Male students urged to raise standards
Sheena Gayle, Gleaner Writer
"Where are the boys?" teacher of English, Godfrey Fisher, asked before he began his lecture at The Gleaner's Youthlink Caribbean Secondary Education Certificate (CSEC) seminar at the Holy Trinity Church in Montego Bay Monday.
Fisher's consternation at the comparatively low attendance by males was grounded in the context that Jamaican boys were generally outperformed by girls at the secondary level, and even more so in universities.
"I noticed this in Kingston and now I am seeing the same thing in Montego Bay: the low turnout of male students at these educational seminars that are geared at helping students in their upcoming exams," a concerned Fisher said.
"Not to say I am not glad that the females are out in the numbers, but I would appreciate a balance of male and female in the audience, and I just want to encourage the male students to participate in such seminars as it will assist them in the long run."
Secondary-level students in St James and Trelawny took a final opportunity to participate in the mathematics and English-language seminars, which aim to sharpen exam techniques in anticipation of CSEC sittings in May.

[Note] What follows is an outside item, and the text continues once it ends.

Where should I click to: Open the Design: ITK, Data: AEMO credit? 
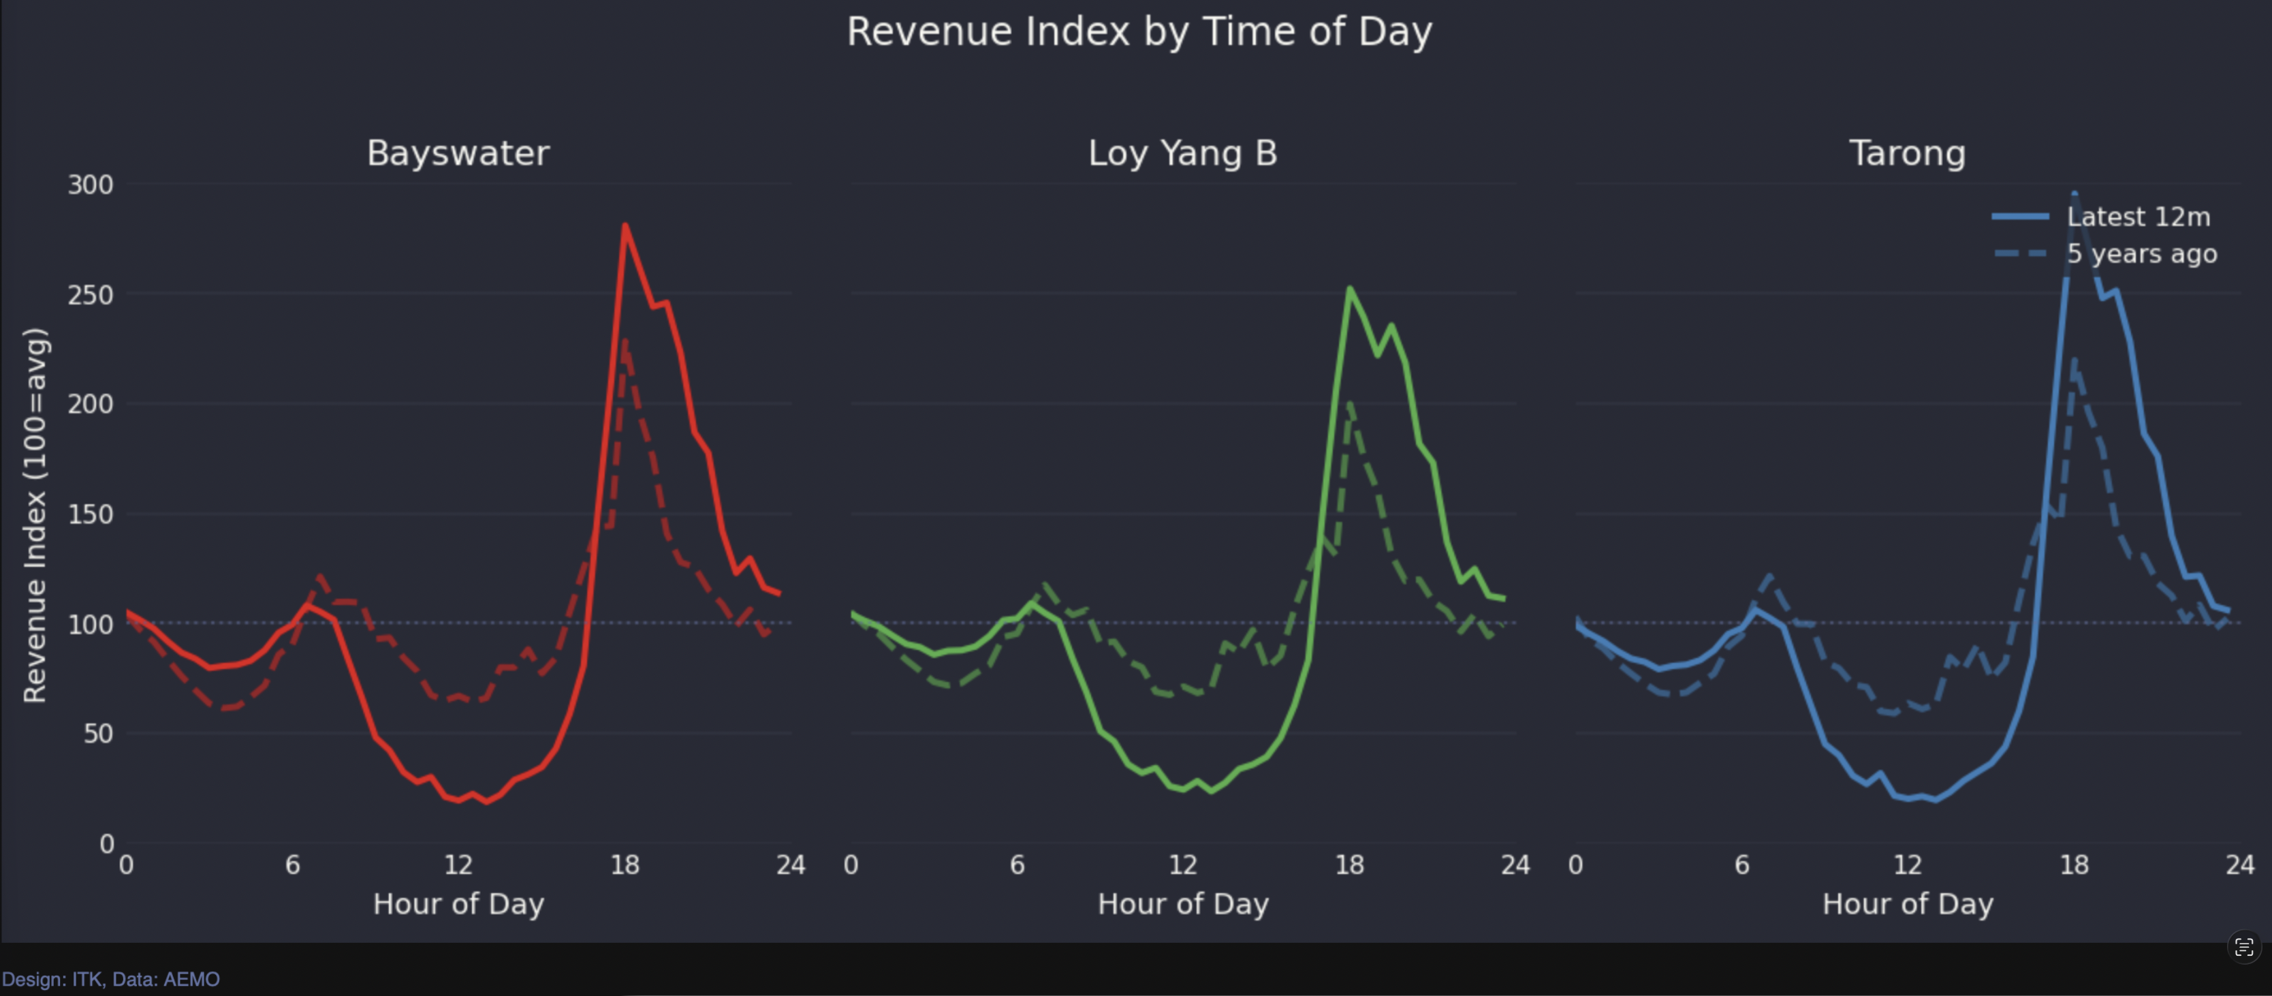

Fisher urged the students to pore over past papers to familiarise themselves with the format of exams administered by the Caribbean Examinations Council (CXC).
"I know some of you may have jitters during your exams, but I want to assure you that, once you have spent the time to practise and understand the usage of the English language, you will not fail your exam," he reiterated.
The earlier mathematics session was facilitated by veteran educator Cynthia Cooke.
The CSEC seminars, staged under the The Gleaner's youth magazine brand, Youthlink, enlists tutors who are CXC markers and teachers of English language and mathematics, providing guidelines to students that will be useful in exams.
The seminar will move to the Sean Lavery Faith Hall in Savanna-la-Mar, Westmoreland, today.